From what I've read on the CollectionFS API, server-side inserts can take a Node.js Buffer object as parameter.

https://github.com/CollectionFS/Meteor-CollectionFS#getting-started

A Buffer object is what you'll get from npm request package with an encoding set to null, and this is what you're expected to insert into CollectionFS.

If we don't set encoding to null, the response will pass through string encoding that will break our image data since this is raw binary.

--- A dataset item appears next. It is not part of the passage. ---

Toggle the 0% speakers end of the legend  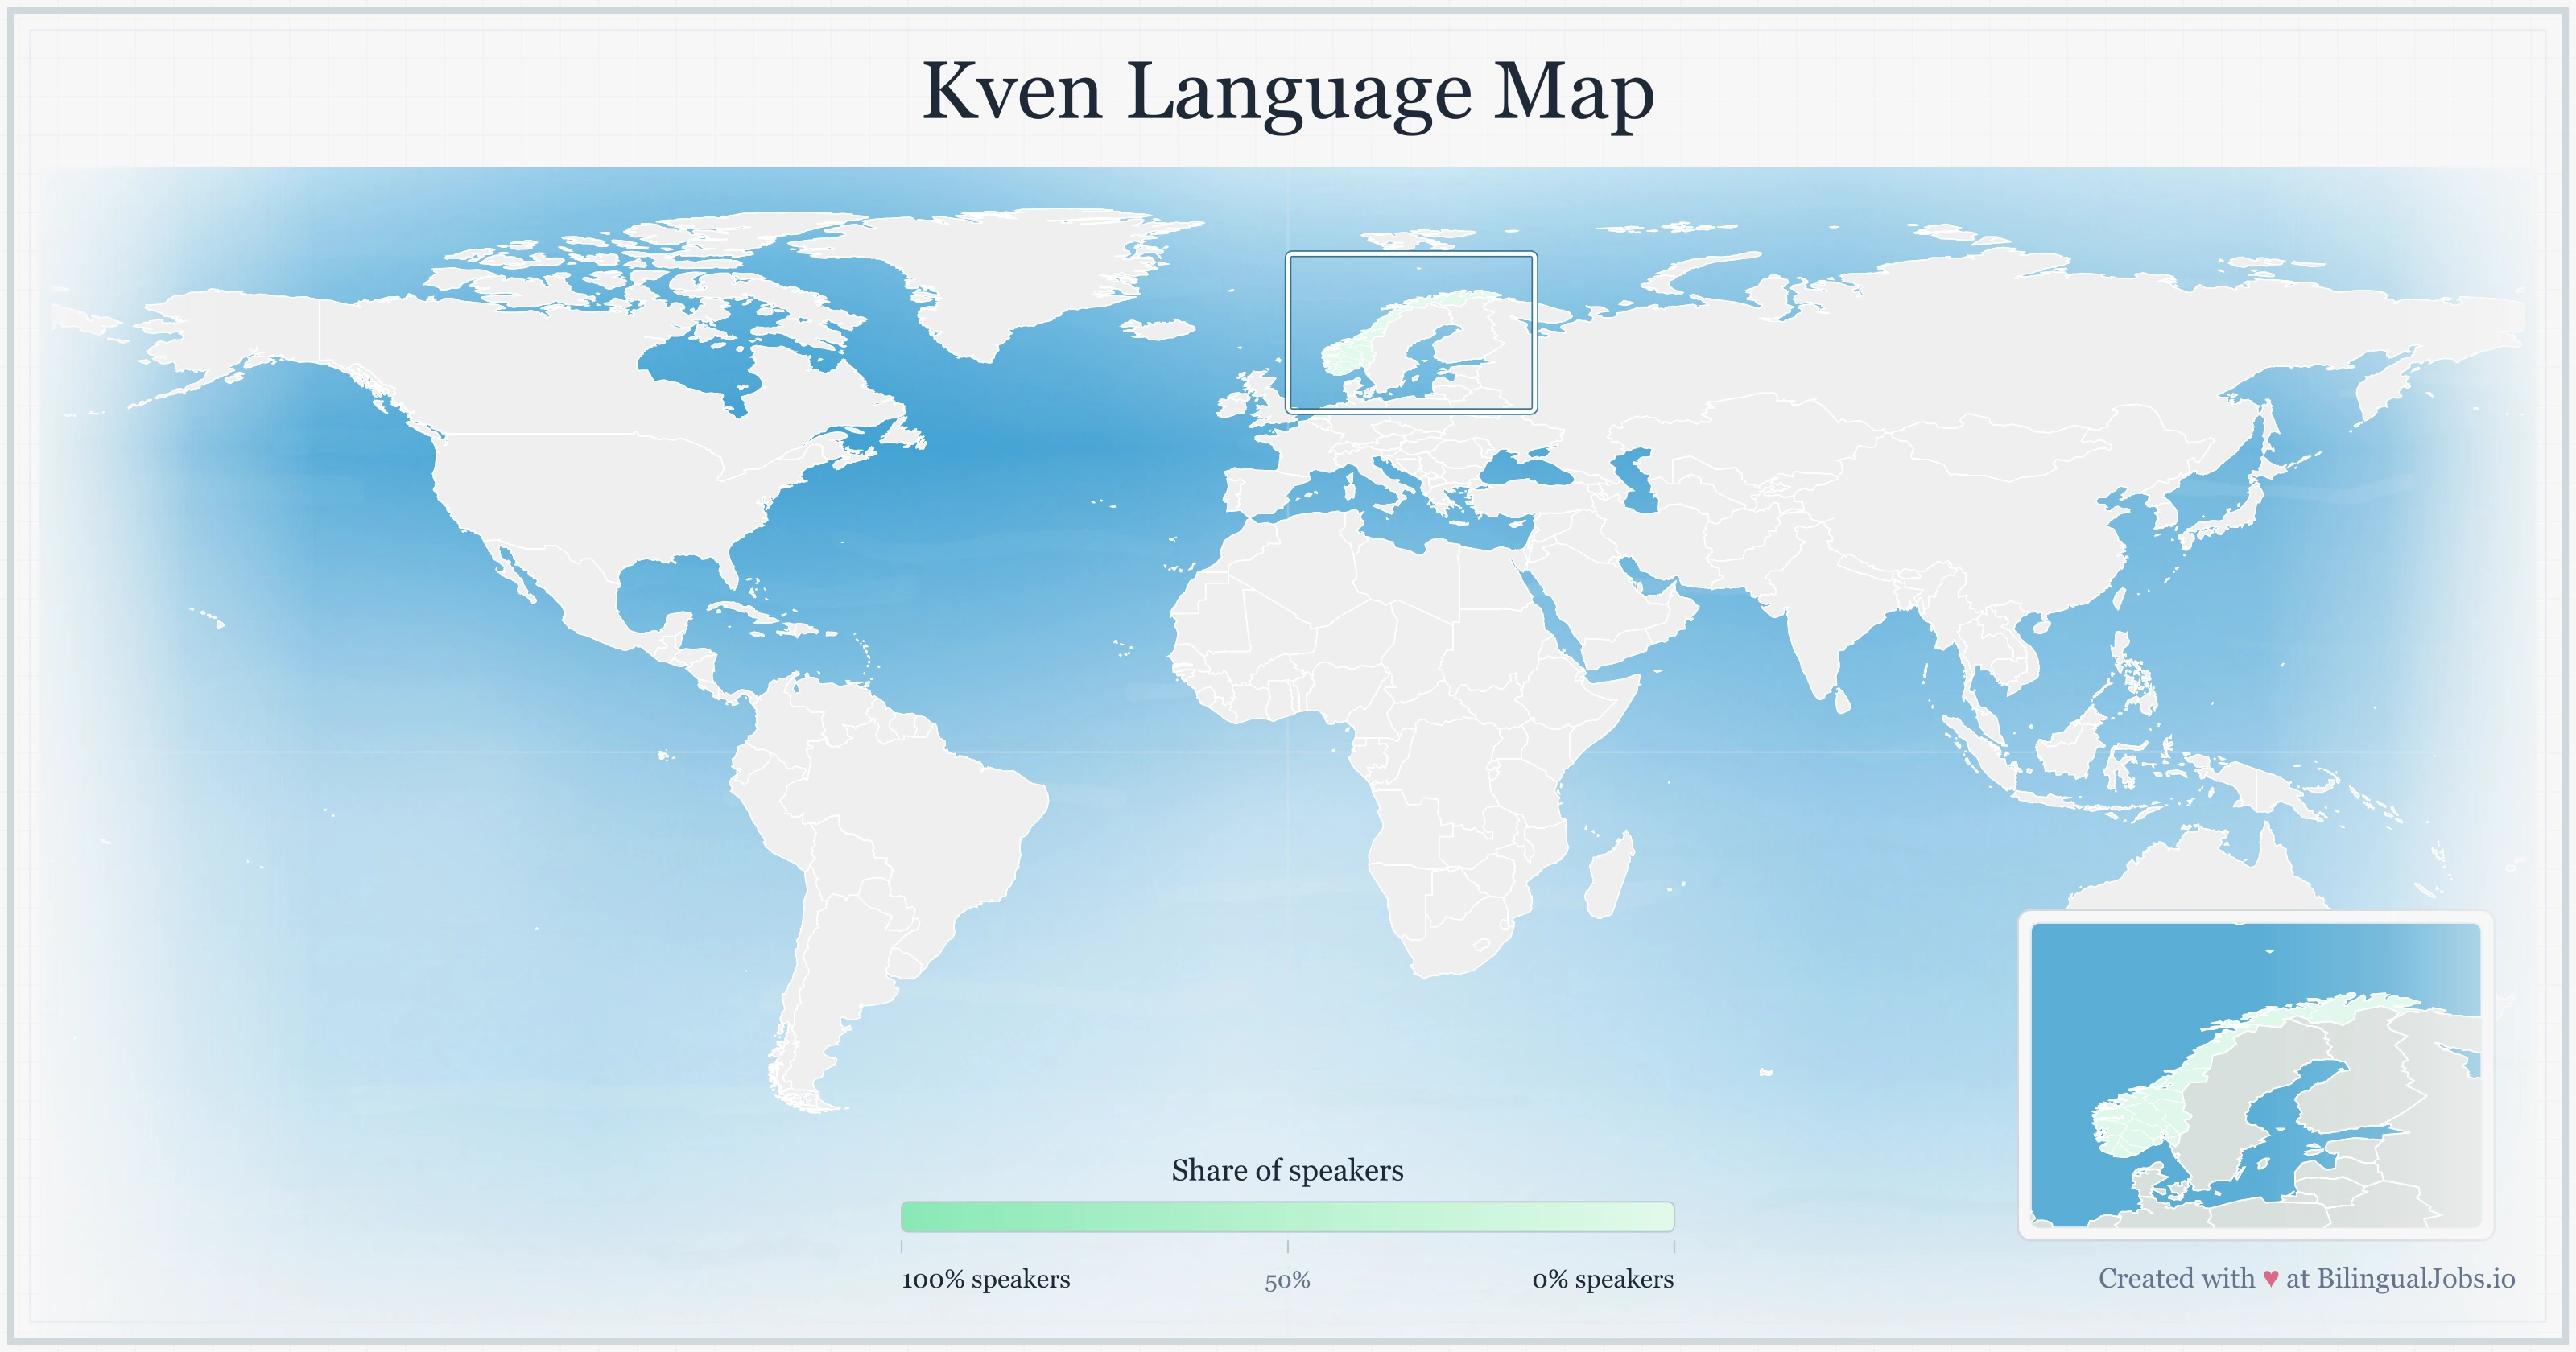(1660, 1217)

Unfortunately you can't use Meteor HTTP package to do this because it acts as a wrapper around npm request and specifically force the encoding to utf-8 as seen in line 74 :

https://github.com/meteor/meteor/blob/devel/packages/http/httpcall_server.js#L74

As you probably know, npm packages are not directly usable in Meteor because server-side environment relies on Fibers.

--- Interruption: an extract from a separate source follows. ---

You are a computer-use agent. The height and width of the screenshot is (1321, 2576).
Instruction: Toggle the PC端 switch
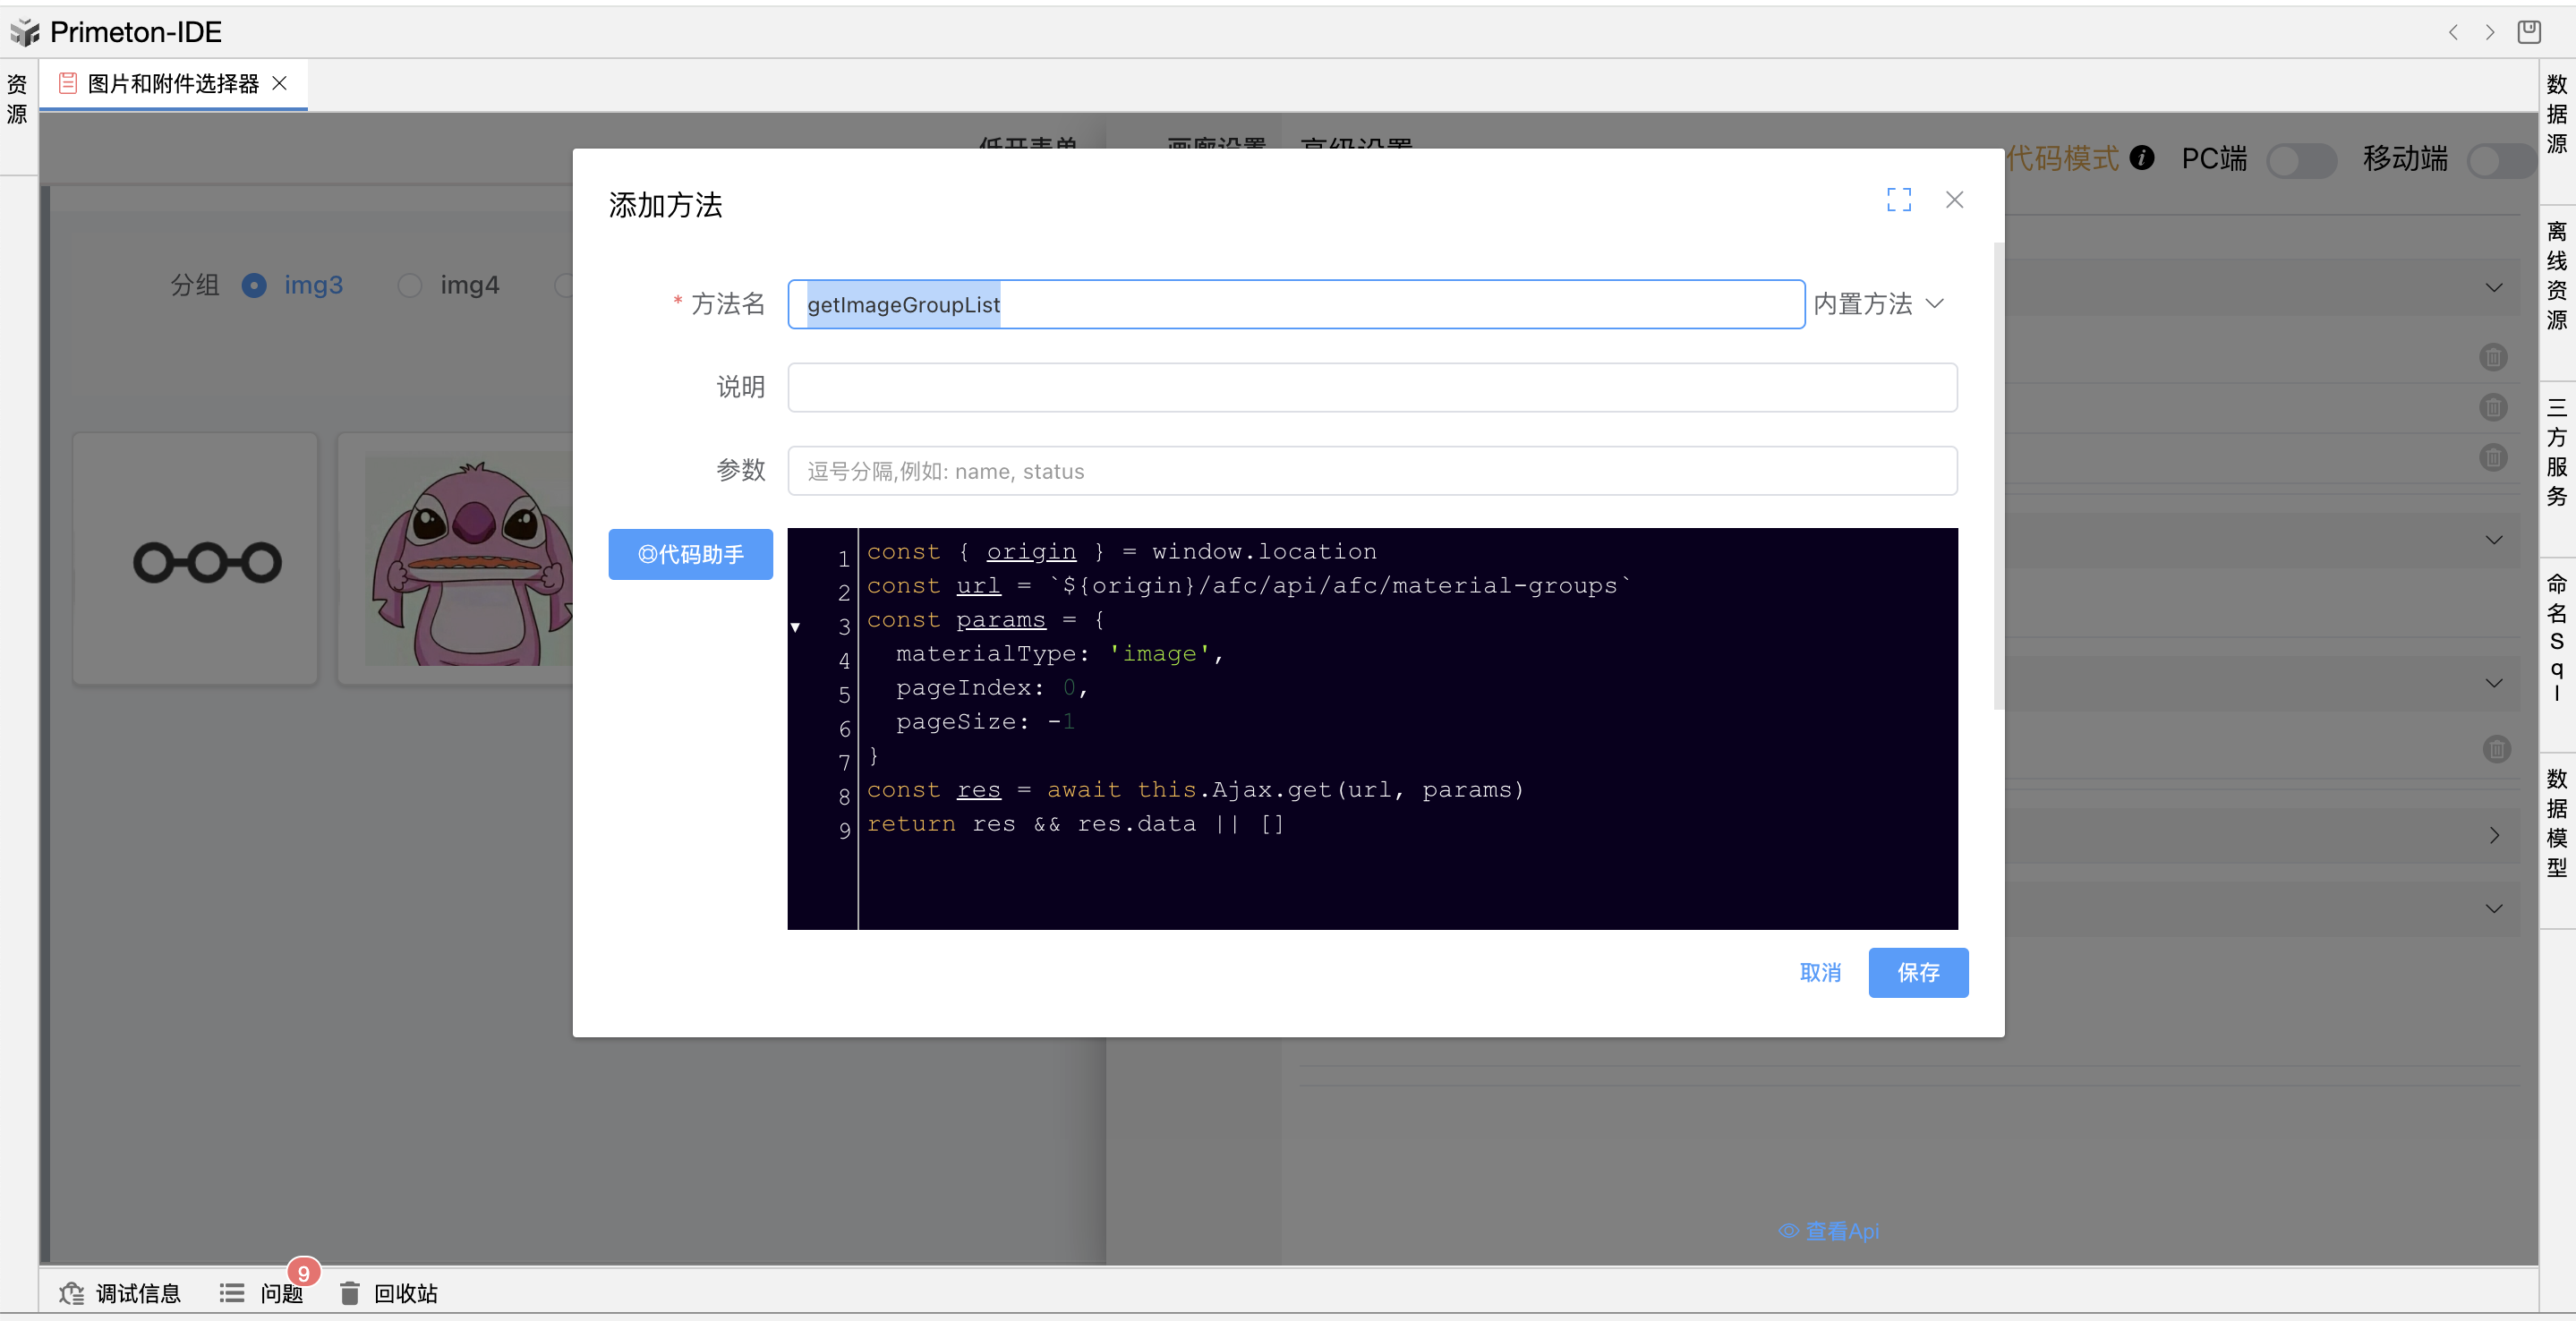point(2300,160)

So here is the necessary wrapping around request, as a yet unreleased package :

/packages/request/package.js :

Package.describe({
  summary:"Simplified HTTP request client",
  version:"2.40.0"
});

Npm.depends({
  "fibers":"1.0.1",
  "request":"2.40.0"
});

Package.onUse(function(api){
  //
  api.versionsFrom("METEOR@0.9.0.1");
  //
  api.use("underscore","server");
  //
  api.addFiles("server/lib/request.js","server");
  //
  api.export("request","server");
});

/packages/request/server/lib/request.js :

var Future=Npm.require("fibers/future");
request=Npm.require("request");

var requestSync=function(uri,options){
  var future=new Future();
  request(uri,options,function(error,response,body){
    if(error){
      console.log(error);
      throw error;
    }
    future.return({
      response:response,
      body:body
    });
  });
  return future.wait();
};

_.extend(request,{
  putSync:function(uri,options){
    options.method="PUT";
    return requestSync(uri,options);
  },
  patchSync:function(uri,options){
    options.method="PATCH";
    return requestSync(uri,options);
  },
  postSync:function(uri,options){
    options.method="POST";
    return requestSync(uri,options);
  },
  headSync:function(uri,options){
    options.method="HEAD";
    return requestSync(uri,options);
  },
  delSync:function(uri,options){
    options.method="DELETE";
    return requestSync(uri,options);
  },
  getSync:requestSync
});

Then you can use request like this :

var result=request.getSync(url,{
  encoding:null
});
var buffer=result.body;

The buffer variable will hold the unaltered image data you need to pass to CollectionFS insert.